··· TEXTE FOURNI

Maurice Derlin, surnommé le "pape de l'Assurance maladie" se bat pour l'autodiscipline du corps médical, le laisser-faire n'est plus acceptable, mais il est contre une médecine étatisée.

Maurice Derlin, dès 1970, dit que face à l'augmentation en volume des actes médicaux, il faut définir une politique de santé, chose dont il reconnaît que ce n'est pas simple, mais c'est la condition nécessaire pour combattre le déficit de l'Assurance maladie.

En réponse, le président Monier avance des arguments dont il est difficile de contester le bien-fondé, et qui sont repris aujourd'hui. Les dépenses de santé augmentent et augmenteront. Le progrès technique, le progrès social, la démographie sont des facteurs incontestables. Les médecins permettent aux assurés de vivre plus longtemps et donc de coûter davantage à la Sécurité sociale, mais on n'a pas le droit de le reprocher aux médecins, bien au contraire.

Par contre les abus des médecins et des assurés relèvent de la mythologie.

Maurice Derlin est bien le premier à reconnaître que les besoins de 1970 sont largement supérieurs à ceux de 1945, mais il préfère des hausses de cotisations à des mesures d'économies ou de maîtrise.

Jean-François Chadelat

Transcription

Journaliste
Chaque année, le nombre des consultations médicales augmente de 10 %. Derrière cette consommation accrue, derrière la Sécurité sociale et son déficit gigantesque, il y a le problème numéro 1 de toutes les nations modernes, définir une politique de santé.
Maurice Derlin
Il ne faut pas croire que lorsque nous demandons cela, que tout se réglera par une simple loi et par un acte unique. C’est un édifice, il faut ajouter les pierres les unes aux autres, la Caisse nationale de son côté a des responsabilités. Maintenant, il y a la responsabilité de l’État, le gouvernement, le Parlement.
Jacques Monier
Dire que l’Assurance maladie coûte trop cher, parce que les médecins et les malades abusent, c’est peut-être un tout petit peu vrai, mais c’est en grande partie de la mythologie. Dire par contre que le coût de la santé augmente ; parce que le progrès technique, l’accroissement démographique, le progrès culturel, le progrès social provoquent une augmentation de l’appel au soin ; et rend curable les maladies qui ne l’étaient pas, ça c’est la réalité. On dit aussi que les médecins sont en querelle permanente avec l’Assurance maladie, c’est de la mythologie. Par contre, 93 % des médecins français ont signé des conventions collectives ou individuelles avec l’Assurance maladie, ça c’est la réalité.

······

» **TÂCHES À RÉALISER**
1. Répondez à ces questions d'après le texte sur Maurice Derlin et l'Assurance maladie :
(a) Quel surnom donne-t-on à Maurice Derlin ?
(b) Selon le journaliste, de combien le nombre des consultations médicales augmente-t-il chaque année ?
(c) D'après Jacques Monier, quelle part des médecins français a signé des conventions avec l'Assurance maladie ?
2. Résumez en deux phrases le texte sur Maurice Derlin et l'Assurance maladie.
3. Rédigez la suite du texte sur Maurice Derlin et l'Assurance maladie, à partir de sa dernière phrase.
Le matériel placé après ce texte n'a aucun rôle dans ce travail.

··· DONNÉES BRUTES

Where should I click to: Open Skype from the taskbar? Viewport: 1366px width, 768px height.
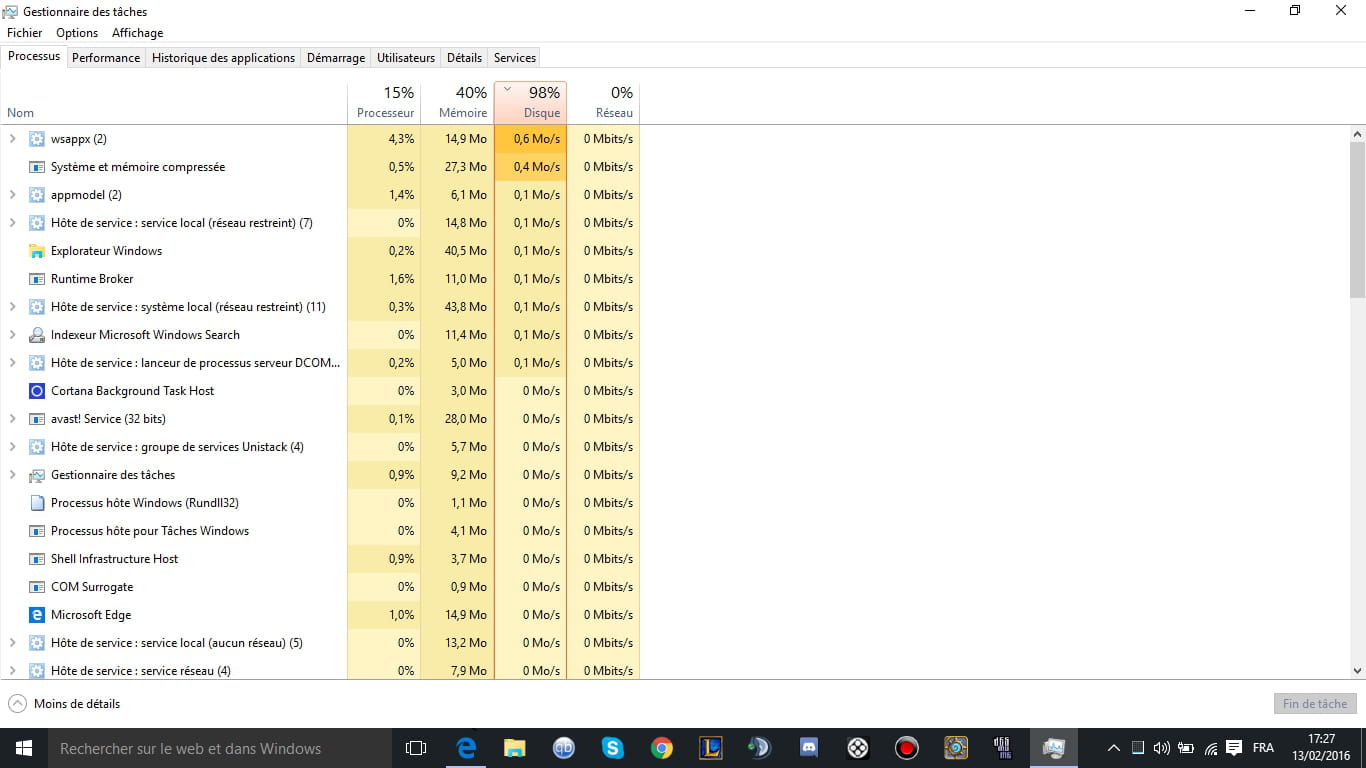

······

» **LISTE DES RÉPONSES**
1.
(a) On le surnomme le « pape de l'Assurance maladie ».
(b) Il augmente de 10 % chaque année.
(c) 93 % des médecins français ont signé des conventions collectives ou individuelles avec l'Assurance maladie.

2. Dès 1970, Maurice Derlin, surnommé le « pape de l'Assurance maladie », juge nécessaire de définir une politique de santé pour combattre le déficit de l'Assurance maladie, tout en s'opposant à une médecine étatisée. Le président Monier répond que les dépenses de santé augmentent sous l'effet du progrès technique, du progrès social et de la démographie, et que les abus des médecins et des assurés relèvent en grande partie de la mythologie.

3.
Journaliste
Pour la Sécurité sociale, il est nécessaire de faire des économies. Mais de part et d’autre, n’existe-t-il pas des abus ?
Maurice Derlin
Ce n’est pas simple pour nous. Le corps médical a été attaqué, ce n’était pas une autre question d’hostilité vis-à-vis de lui, mais nous voulons l’amener. Et nous avons probablement été assez convaincants ; puisque l’unanimité du Conseil d’administration de la Caisse nationale maladie est dans cet état d’esprit qu’il faut maintenant faire comprendre aux médecins qu’ils ont des responsabilités économiques dans leur prescription. Il faut qu’ils en prennent conscience.
Journaliste
Quel remède appliquer ? Créer des impôts nouveaux ? Rationaliser l’hospitalisation et l’industrie pharmaceutique ? Augmenter les cotisations des plus hauts salaires ? Autant de points d’interrogation ?
Jacques Monier
Pour assainir, il faudrait d’abord que la Sécurité sociale ait des financements qui correspondent à ses besoins. Les besoins de santé sont prioritaires. Nous les médecins, nous sommes des fabricants de vieillards, des fabricants de handicapés, puisque nous permettons aux gens de vivre ; et quelquefois dans des conditions relativement difficiles, parce qu’on les a empêchés de mourir. Le progrès technique nous donne des devoirs devant lesquels nous devons nous soumettre nous médecins. Il est donc normal qu’il y ait un financement supérieur, étant donné que les services que rend l’Assurance maladie à travers la médecine sont supérieurs à ceux qui étaient prévus en 1945. Ceci dit, on ne peut pas dire que tout se passe pour le mieux dans le meilleur des mondes. La santé et la médecine sont devenues des denrées si coûteuses et si précieuses, que personne n’a le droit de les gâcher.